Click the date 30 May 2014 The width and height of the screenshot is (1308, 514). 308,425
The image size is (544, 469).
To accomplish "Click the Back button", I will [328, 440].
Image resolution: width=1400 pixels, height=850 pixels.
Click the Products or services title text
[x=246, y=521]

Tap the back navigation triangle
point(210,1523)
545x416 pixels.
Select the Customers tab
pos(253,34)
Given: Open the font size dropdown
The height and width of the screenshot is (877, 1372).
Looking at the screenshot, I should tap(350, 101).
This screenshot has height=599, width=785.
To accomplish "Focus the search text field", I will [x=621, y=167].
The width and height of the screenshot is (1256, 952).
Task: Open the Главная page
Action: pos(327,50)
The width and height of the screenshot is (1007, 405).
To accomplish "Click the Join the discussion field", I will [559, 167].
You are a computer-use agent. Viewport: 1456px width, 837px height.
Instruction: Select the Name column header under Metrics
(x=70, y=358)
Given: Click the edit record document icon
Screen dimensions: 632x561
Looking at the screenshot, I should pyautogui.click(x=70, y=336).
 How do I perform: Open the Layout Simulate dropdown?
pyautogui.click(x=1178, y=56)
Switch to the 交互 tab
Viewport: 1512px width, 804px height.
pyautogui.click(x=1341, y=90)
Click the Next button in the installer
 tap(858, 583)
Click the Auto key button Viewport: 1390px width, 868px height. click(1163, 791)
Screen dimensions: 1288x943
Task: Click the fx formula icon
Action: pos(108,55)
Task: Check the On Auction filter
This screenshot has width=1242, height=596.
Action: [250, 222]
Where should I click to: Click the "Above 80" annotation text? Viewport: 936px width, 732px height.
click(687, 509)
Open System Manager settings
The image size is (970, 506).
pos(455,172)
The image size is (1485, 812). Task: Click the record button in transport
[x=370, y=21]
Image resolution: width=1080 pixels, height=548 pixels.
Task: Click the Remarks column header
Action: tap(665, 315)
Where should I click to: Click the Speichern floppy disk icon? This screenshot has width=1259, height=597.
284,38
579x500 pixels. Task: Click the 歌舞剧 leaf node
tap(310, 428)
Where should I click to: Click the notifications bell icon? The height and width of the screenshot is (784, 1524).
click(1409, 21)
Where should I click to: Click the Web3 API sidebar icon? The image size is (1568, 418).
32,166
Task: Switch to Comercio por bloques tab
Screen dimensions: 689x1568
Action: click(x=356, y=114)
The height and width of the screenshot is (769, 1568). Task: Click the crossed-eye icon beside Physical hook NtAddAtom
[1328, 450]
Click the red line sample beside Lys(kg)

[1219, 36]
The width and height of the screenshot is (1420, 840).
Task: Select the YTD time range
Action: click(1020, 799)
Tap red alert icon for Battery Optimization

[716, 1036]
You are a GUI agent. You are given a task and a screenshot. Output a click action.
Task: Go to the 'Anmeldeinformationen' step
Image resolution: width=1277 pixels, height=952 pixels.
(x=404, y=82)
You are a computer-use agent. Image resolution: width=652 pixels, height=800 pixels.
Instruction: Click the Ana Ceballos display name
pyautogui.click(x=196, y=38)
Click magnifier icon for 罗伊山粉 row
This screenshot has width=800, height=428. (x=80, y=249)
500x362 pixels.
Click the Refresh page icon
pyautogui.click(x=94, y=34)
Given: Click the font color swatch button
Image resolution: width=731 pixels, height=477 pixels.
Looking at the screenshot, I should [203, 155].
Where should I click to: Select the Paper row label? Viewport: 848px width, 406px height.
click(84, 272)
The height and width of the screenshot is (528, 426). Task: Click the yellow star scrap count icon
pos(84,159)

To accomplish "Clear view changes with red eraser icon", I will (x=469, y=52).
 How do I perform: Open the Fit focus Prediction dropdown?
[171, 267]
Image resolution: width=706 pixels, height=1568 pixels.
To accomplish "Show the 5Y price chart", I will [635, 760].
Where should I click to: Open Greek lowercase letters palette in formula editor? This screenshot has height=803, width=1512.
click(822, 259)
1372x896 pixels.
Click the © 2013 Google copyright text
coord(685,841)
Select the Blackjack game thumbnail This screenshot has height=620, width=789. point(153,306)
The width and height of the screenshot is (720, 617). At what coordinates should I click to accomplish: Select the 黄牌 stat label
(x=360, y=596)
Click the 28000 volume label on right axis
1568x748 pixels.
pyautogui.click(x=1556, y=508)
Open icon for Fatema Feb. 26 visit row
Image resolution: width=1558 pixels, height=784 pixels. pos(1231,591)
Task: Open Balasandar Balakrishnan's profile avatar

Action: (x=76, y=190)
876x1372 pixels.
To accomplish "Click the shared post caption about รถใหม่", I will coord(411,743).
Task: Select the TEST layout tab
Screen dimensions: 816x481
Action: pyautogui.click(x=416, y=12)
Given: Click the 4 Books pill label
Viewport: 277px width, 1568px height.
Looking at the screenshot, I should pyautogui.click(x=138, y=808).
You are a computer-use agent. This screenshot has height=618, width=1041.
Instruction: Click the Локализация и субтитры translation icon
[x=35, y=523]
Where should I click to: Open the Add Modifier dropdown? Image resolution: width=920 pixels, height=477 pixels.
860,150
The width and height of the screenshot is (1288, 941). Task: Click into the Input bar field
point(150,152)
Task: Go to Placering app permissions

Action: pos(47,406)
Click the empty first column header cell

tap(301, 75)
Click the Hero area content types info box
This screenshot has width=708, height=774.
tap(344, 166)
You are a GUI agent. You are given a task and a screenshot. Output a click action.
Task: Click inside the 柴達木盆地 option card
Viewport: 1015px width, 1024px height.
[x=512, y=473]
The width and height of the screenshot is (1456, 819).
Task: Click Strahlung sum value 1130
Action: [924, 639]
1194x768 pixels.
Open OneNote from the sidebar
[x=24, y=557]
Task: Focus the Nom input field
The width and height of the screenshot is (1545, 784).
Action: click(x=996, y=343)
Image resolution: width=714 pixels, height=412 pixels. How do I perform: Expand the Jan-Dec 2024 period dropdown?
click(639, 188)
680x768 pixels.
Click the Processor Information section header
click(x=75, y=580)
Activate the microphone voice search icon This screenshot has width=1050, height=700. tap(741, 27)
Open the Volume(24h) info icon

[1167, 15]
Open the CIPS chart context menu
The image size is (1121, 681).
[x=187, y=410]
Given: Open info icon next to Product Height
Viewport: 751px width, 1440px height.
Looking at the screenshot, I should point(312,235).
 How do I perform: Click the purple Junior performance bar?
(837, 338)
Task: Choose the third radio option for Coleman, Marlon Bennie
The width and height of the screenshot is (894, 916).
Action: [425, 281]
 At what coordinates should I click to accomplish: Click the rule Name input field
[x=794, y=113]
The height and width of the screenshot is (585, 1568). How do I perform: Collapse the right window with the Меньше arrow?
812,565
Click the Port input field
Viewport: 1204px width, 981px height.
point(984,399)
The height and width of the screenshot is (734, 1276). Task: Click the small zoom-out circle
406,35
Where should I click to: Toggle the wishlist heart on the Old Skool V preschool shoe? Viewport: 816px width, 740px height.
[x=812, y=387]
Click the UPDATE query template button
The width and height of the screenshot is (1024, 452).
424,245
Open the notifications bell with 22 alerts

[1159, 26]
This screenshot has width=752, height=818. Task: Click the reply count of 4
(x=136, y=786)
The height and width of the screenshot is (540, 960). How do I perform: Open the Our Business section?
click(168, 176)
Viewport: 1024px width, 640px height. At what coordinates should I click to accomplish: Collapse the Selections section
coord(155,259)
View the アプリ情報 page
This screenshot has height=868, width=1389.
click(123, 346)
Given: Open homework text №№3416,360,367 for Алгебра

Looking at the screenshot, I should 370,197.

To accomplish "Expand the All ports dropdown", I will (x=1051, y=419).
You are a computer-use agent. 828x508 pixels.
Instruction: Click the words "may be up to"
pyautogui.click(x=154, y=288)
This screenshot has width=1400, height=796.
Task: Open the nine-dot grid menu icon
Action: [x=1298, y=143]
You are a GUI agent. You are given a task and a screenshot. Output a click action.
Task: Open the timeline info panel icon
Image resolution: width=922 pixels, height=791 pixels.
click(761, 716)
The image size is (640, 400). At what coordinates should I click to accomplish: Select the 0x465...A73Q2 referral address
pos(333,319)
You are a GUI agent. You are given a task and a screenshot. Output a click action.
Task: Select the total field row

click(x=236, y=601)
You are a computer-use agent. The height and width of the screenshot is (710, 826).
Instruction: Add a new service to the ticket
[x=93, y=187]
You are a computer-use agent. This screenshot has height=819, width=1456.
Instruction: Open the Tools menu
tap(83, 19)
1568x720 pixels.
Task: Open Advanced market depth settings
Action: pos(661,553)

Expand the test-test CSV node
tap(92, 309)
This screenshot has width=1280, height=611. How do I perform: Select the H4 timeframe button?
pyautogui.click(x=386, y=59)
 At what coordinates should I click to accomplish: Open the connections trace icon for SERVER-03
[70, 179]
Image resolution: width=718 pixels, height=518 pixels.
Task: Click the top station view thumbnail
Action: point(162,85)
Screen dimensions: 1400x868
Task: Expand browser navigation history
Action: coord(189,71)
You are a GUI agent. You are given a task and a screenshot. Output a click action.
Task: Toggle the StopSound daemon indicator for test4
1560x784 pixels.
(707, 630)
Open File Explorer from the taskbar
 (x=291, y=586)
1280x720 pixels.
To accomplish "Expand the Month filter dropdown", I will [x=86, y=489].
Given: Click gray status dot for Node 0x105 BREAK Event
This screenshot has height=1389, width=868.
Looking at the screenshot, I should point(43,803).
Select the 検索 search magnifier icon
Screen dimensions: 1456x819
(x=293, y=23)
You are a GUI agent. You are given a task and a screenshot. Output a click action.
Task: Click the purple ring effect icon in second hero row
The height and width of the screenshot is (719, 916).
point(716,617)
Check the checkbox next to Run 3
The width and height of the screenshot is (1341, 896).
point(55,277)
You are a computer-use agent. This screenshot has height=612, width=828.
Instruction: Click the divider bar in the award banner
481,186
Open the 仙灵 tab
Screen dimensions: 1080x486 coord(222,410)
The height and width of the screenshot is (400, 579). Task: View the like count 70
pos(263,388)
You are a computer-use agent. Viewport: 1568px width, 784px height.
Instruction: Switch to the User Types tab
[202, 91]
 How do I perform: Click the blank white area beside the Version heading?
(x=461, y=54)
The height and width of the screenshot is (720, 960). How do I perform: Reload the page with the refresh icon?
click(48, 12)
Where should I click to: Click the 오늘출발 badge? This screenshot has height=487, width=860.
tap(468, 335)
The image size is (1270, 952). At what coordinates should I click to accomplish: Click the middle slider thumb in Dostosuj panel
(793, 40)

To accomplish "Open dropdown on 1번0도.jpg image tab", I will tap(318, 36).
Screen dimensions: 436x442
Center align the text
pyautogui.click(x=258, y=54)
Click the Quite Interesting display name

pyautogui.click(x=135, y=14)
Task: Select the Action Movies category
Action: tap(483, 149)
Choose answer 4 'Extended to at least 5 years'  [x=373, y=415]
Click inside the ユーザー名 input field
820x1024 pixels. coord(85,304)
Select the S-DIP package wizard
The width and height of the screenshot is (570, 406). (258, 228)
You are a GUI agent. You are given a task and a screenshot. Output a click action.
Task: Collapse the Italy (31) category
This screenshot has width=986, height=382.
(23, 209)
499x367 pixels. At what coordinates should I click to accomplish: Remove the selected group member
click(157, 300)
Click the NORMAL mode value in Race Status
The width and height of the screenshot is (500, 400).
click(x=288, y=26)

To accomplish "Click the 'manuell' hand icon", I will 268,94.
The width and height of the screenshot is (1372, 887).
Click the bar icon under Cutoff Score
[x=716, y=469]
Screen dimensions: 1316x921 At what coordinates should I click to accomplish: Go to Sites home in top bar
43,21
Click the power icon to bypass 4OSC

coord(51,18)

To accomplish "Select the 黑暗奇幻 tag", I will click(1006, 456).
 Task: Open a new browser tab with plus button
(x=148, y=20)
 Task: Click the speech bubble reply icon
::::
SET PROBLEM
Copy the listing above word for word, starting at its first line and ending at the line that contains "click(687, 509)", with both of those lines included.

EXERCISE SOLUTION
Click the date 30 May 2014 The width and height of the screenshot is (1308, 514). 308,425
The image size is (544, 469).
To accomplish "Click the Back button", I will [328, 440].
Image resolution: width=1400 pixels, height=850 pixels.
Click the Products or services title text
[x=246, y=521]

Tap the back navigation triangle
point(210,1523)
545x416 pixels.
Select the Customers tab
pos(253,34)
Given: Open the font size dropdown
The height and width of the screenshot is (877, 1372).
Looking at the screenshot, I should tap(350, 101).
This screenshot has height=599, width=785.
To accomplish "Focus the search text field", I will [x=621, y=167].
The width and height of the screenshot is (1256, 952).
Task: Open the Главная page
Action: pos(327,50)
The width and height of the screenshot is (1007, 405).
To accomplish "Click the Join the discussion field", I will [559, 167].
You are a computer-use agent. Viewport: 1456px width, 837px height.
Instruction: Select the Name column header under Metrics
(x=70, y=358)
Given: Click the edit record document icon
Screen dimensions: 632x561
Looking at the screenshot, I should pyautogui.click(x=70, y=336).
 How do I perform: Open the Layout Simulate dropdown?
pyautogui.click(x=1178, y=56)
Switch to the 交互 tab
Viewport: 1512px width, 804px height.
pyautogui.click(x=1341, y=90)
Click the Next button in the installer
 tap(858, 583)
Click the Auto key button Viewport: 1390px width, 868px height. click(1163, 791)
Screen dimensions: 1288x943
Task: Click the fx formula icon
Action: pos(108,55)
Task: Check the On Auction filter
This screenshot has width=1242, height=596.
Action: [250, 222]
Where should I click to: Click the "Above 80" annotation text? Viewport: 936px width, 732px height.
click(687, 509)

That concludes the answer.